The (obvious) lesson: If you're using third party tools, maybe you should test them first. Don't just run them for the first time in production. It was a complete face palm moment.
As for issues here at CircleCI, there was one good error in our 1.0 build infrastructure with the machines that host the containers that run builds for customers, which managed all the container lifecycle stuff directly.
We deliberately made sure that every container had a completely segregated network, because at the time the way that Docker did it wasn't quite ideal. There was potential, at least, of snooping traffic between containers. We had given every container it's own subnet, like a /24 and we had set it up so that even within that /24 the IP that would be assigned to your container that was going to be randomized, which would make it harder to attack.
The obvious lesson was that when you use third party tools, maybe test them first. Best not to run them for the first time in production.
The machines were set up to run a fixed number of containers each, and would tear down a container at the end of a build and replace it with a clean one. We noticed that sometimes they'd start off with x number of containers that were running, and then they'd fail to start a new one, and just lose one container. Bit, by bit, by bit they'd be running fewer containers. We were running machines which were relatively beefy, but after a time they would just be running only one or two containers.
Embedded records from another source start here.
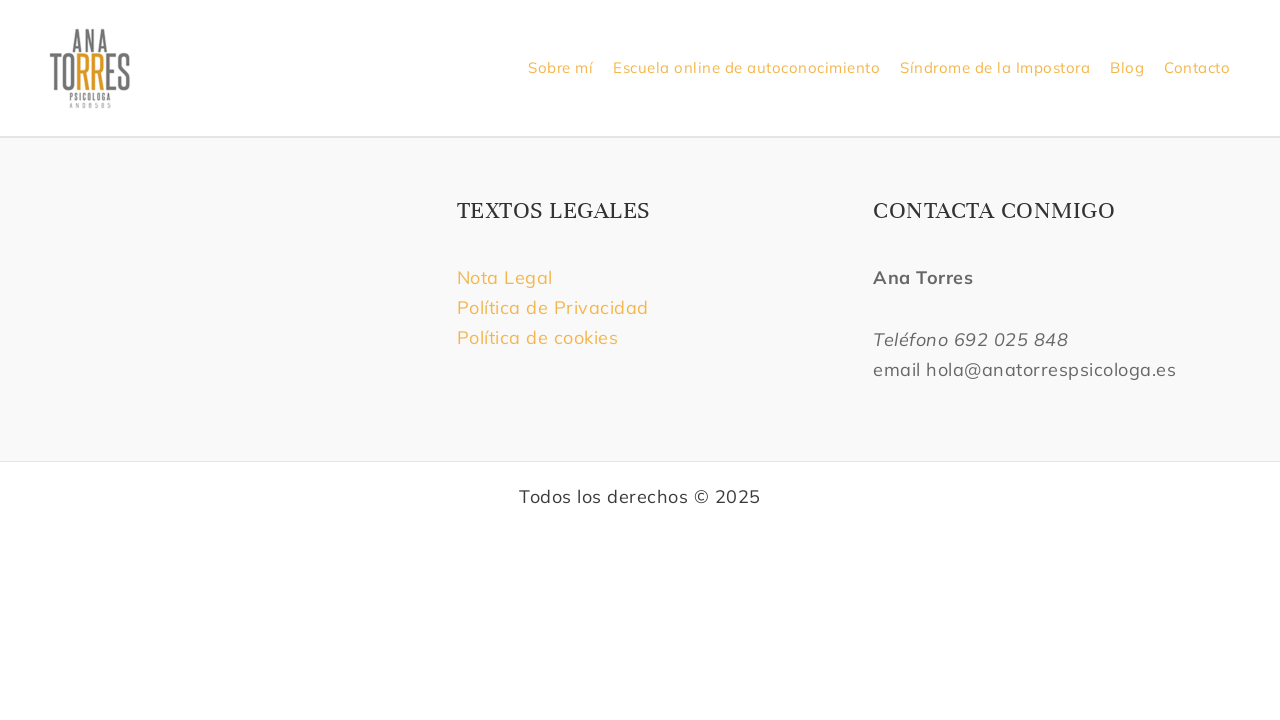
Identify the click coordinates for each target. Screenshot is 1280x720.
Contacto (1197, 67)
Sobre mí (560, 67)
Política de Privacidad (553, 307)
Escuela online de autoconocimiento (746, 67)
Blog (1127, 67)
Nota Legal (508, 277)
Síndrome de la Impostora (995, 67)
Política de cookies (538, 337)
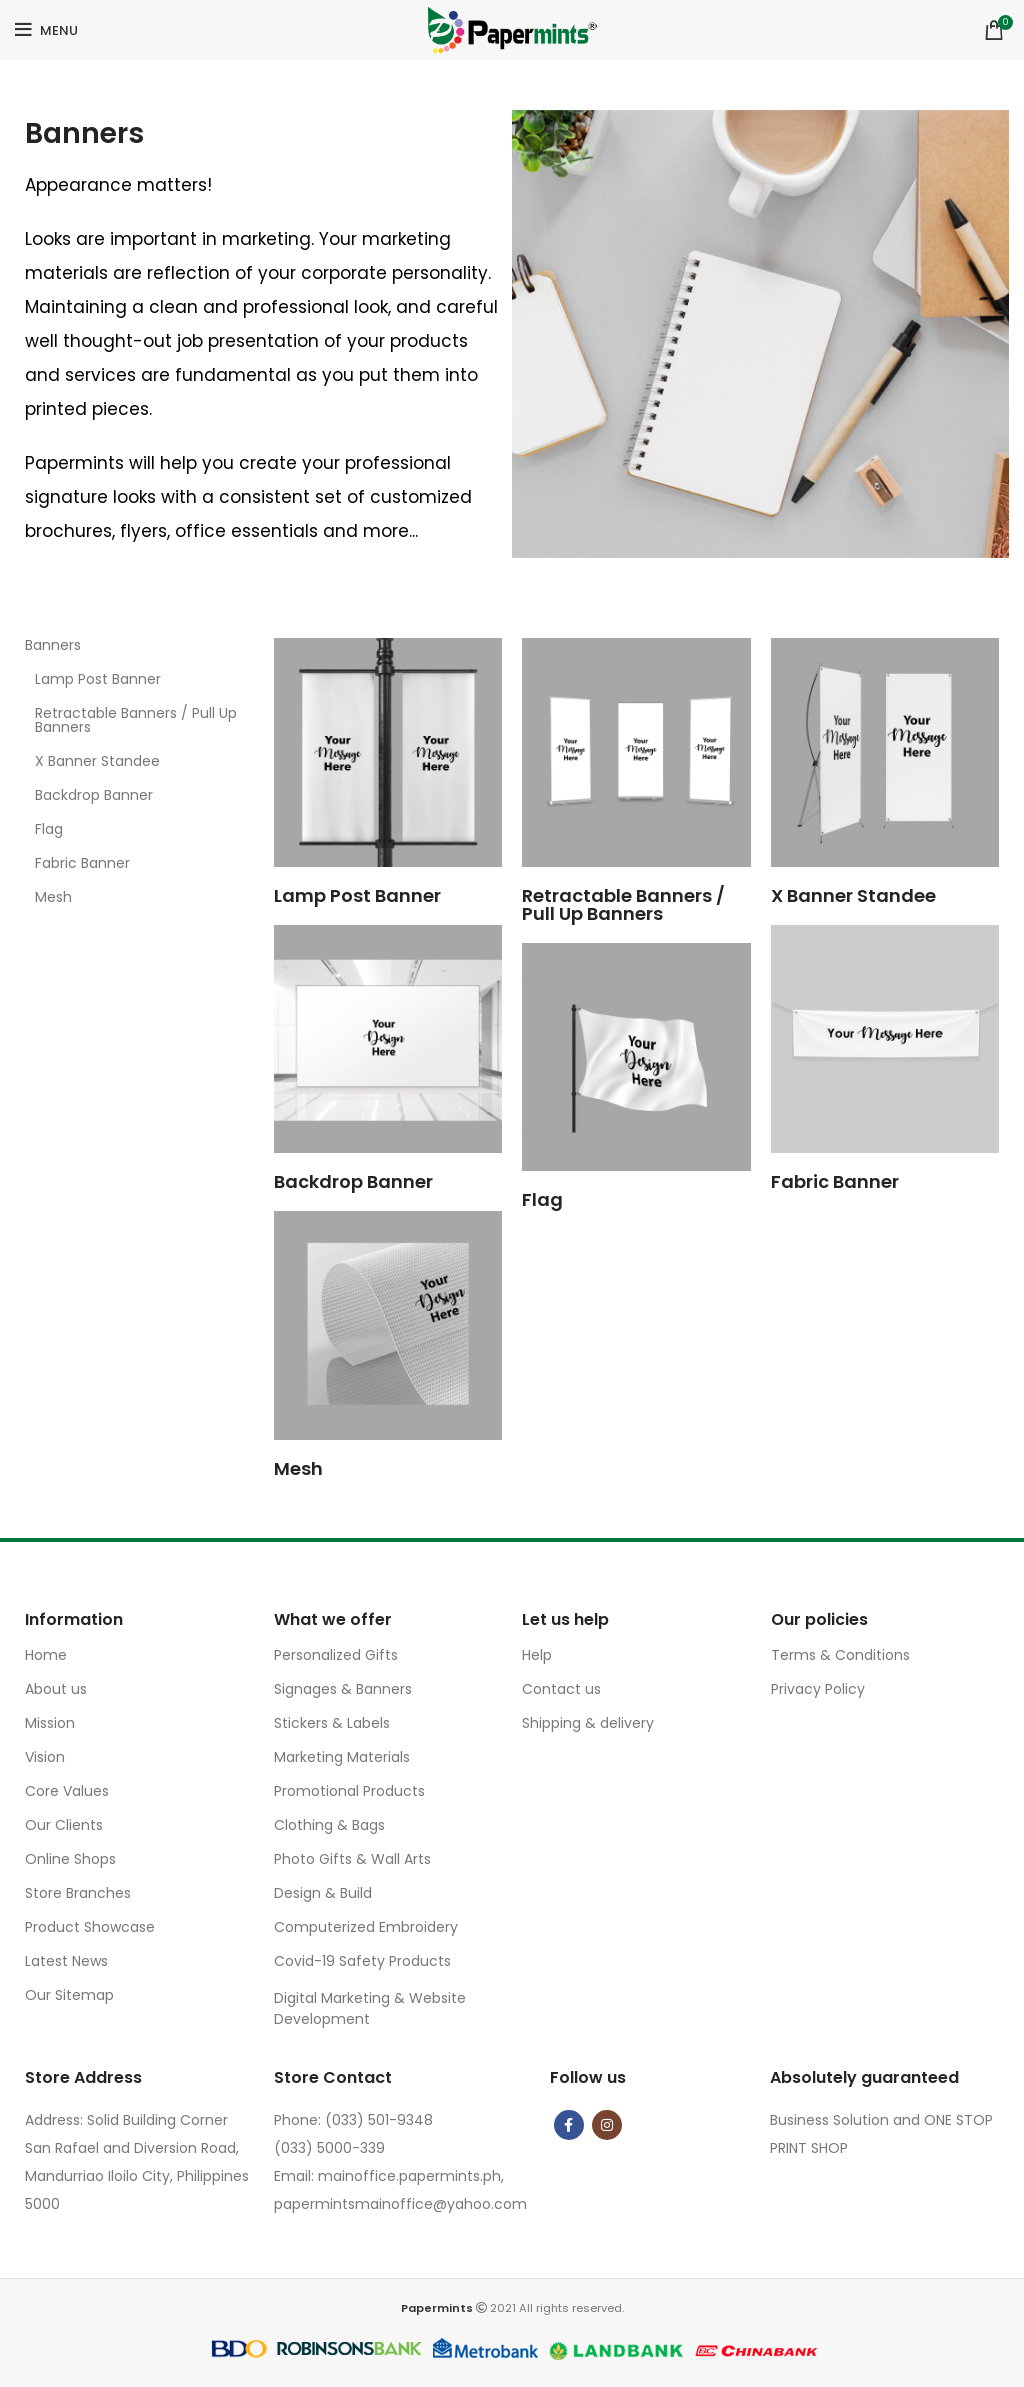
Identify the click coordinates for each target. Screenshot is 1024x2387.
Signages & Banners (343, 1689)
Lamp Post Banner (98, 679)
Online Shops (70, 1859)
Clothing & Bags (329, 1825)
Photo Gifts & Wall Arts (352, 1859)
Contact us (561, 1689)
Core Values (67, 1791)
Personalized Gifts (336, 1655)
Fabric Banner (82, 863)
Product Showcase (90, 1927)
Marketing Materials (342, 1757)
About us (56, 1689)
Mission (50, 1723)
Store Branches (78, 1893)
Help (537, 1655)
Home (46, 1655)
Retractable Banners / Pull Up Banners (136, 720)
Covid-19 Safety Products (362, 1961)
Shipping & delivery (588, 1723)
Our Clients (64, 1825)
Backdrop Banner (94, 795)
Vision (45, 1757)
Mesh (53, 897)
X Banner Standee (97, 761)
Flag (49, 829)
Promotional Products (349, 1791)
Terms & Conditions (840, 1655)
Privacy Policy (818, 1689)
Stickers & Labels (332, 1723)
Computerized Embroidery (366, 1927)
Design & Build (323, 1893)
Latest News (66, 1961)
I spent some time trying to figure out what this was, and it turned out it was due to that networking change. As previously noted, it was a /24. When picking an IP to assign, the gateway was .1 and the broadcast was .255. We successfully excluded .1 as one of the addresses but we didn't exclude .255, so when were initializing the container: hey your IP is whatever .255 which is also your broadcast address… obviously the network just doesn't come up at all. Everything is completely hosed and nothing works.
Because of the tooling we were using to manipulate the containers, we couldn't tell any of this was happening.We would start the container, then attempt to SSH into it to complete the container setup. That would just hang because the container’s networking configuration was completely broken. It took us a disappointing amount of time to figure that one out.
It was literally a one character fix that took us — on and off — maybe three months of investigation. And at the time the engineering team was small enough that almost everyone on the team had read the code at that stage and said yeah that looks fine. I think it was a collective, How did we miss this?? I guess corner cases like that are very hard to find during testing because they only happen one in every 250 test runs. But if you start enough containers, it can happen about once a minute.